To do
Read the listing below and copy out every line that holds "agent".

***** Data records

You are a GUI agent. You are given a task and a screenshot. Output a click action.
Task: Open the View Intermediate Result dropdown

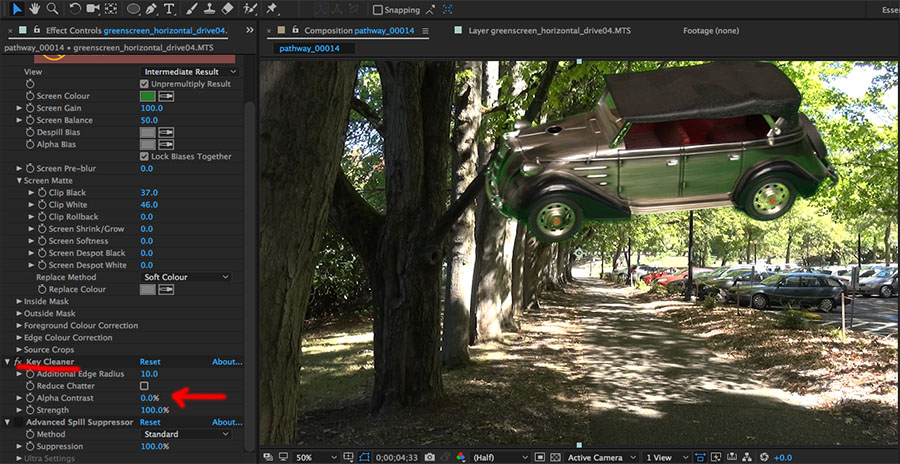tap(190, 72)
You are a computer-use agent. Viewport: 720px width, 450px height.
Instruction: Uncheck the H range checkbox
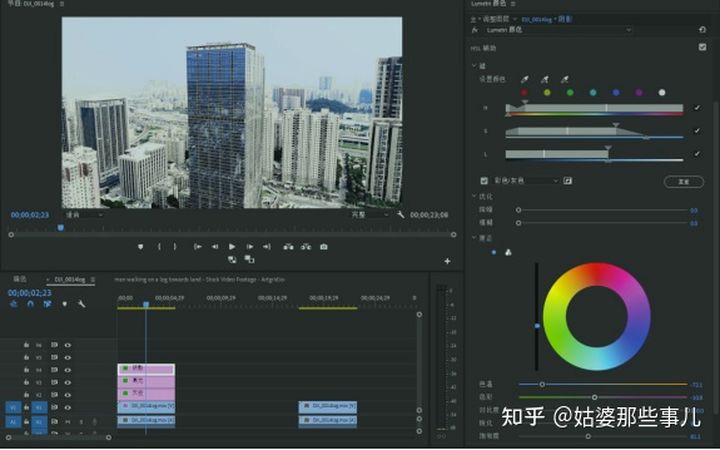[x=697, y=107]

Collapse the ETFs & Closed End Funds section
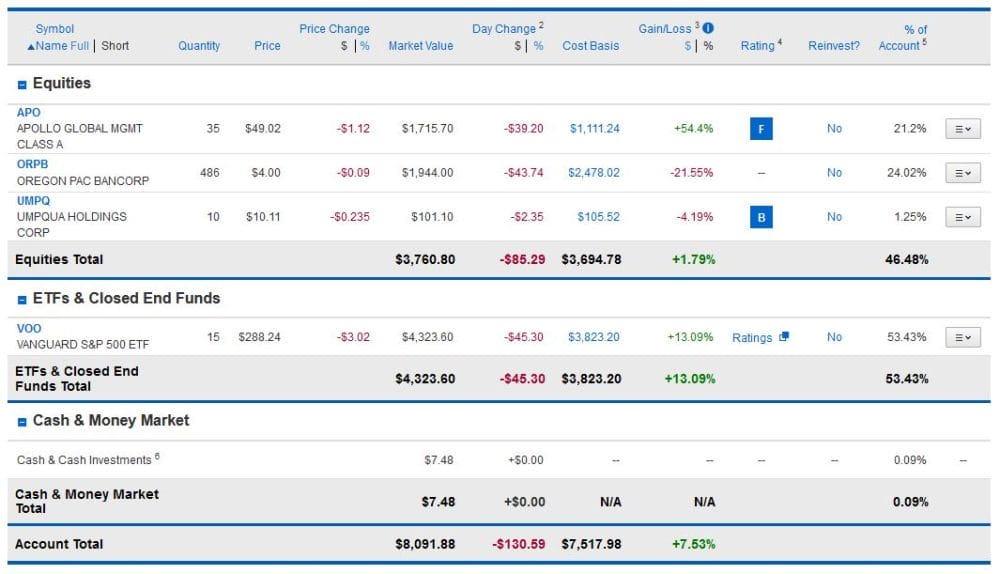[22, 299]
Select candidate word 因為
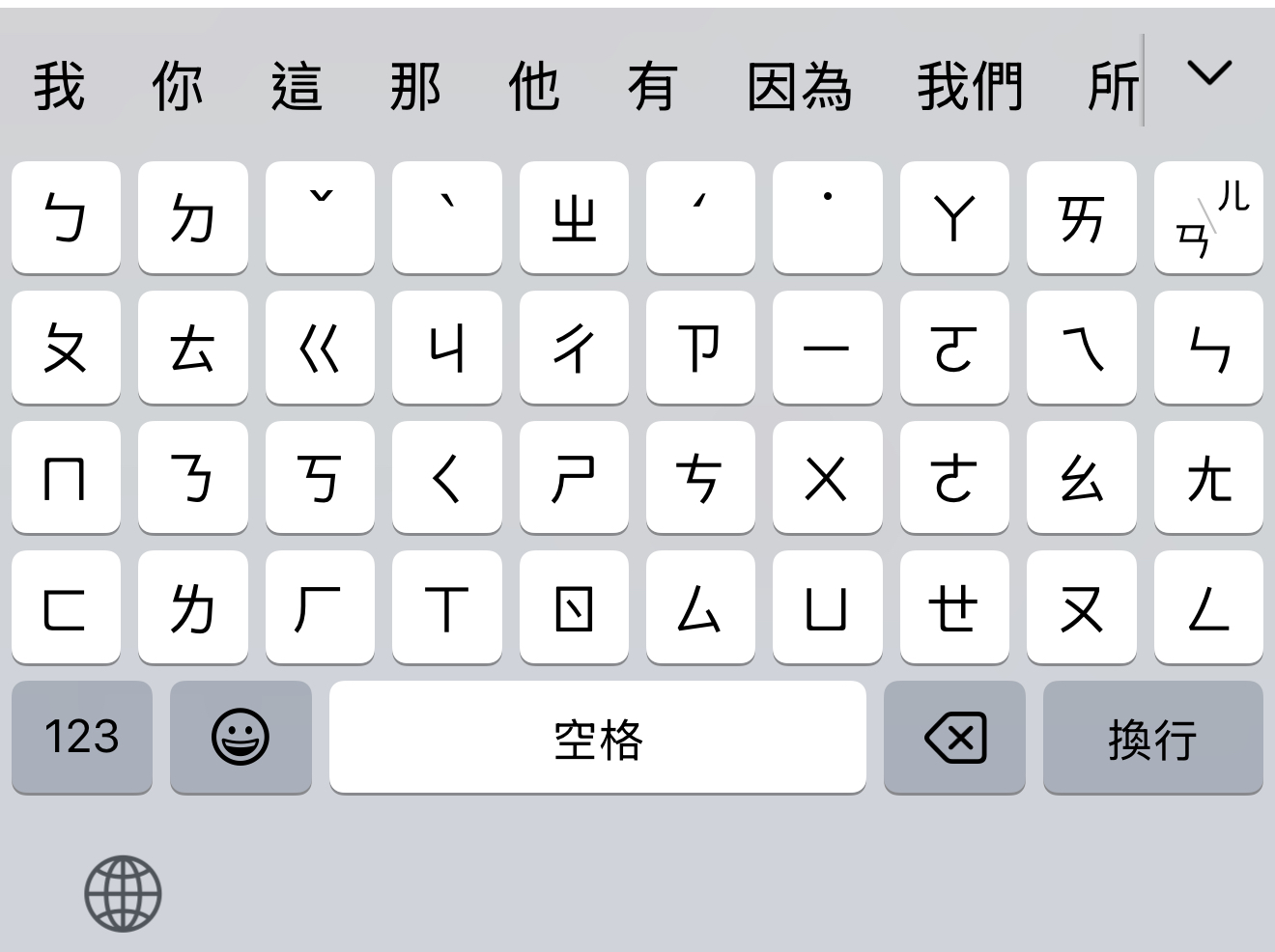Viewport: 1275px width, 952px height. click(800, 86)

**********

Answer to this exercise
You are a GUI agent. You are given a task and a screenshot. Output a click action.
You are a computer-use agent. Viewport: 720px width, 450px height.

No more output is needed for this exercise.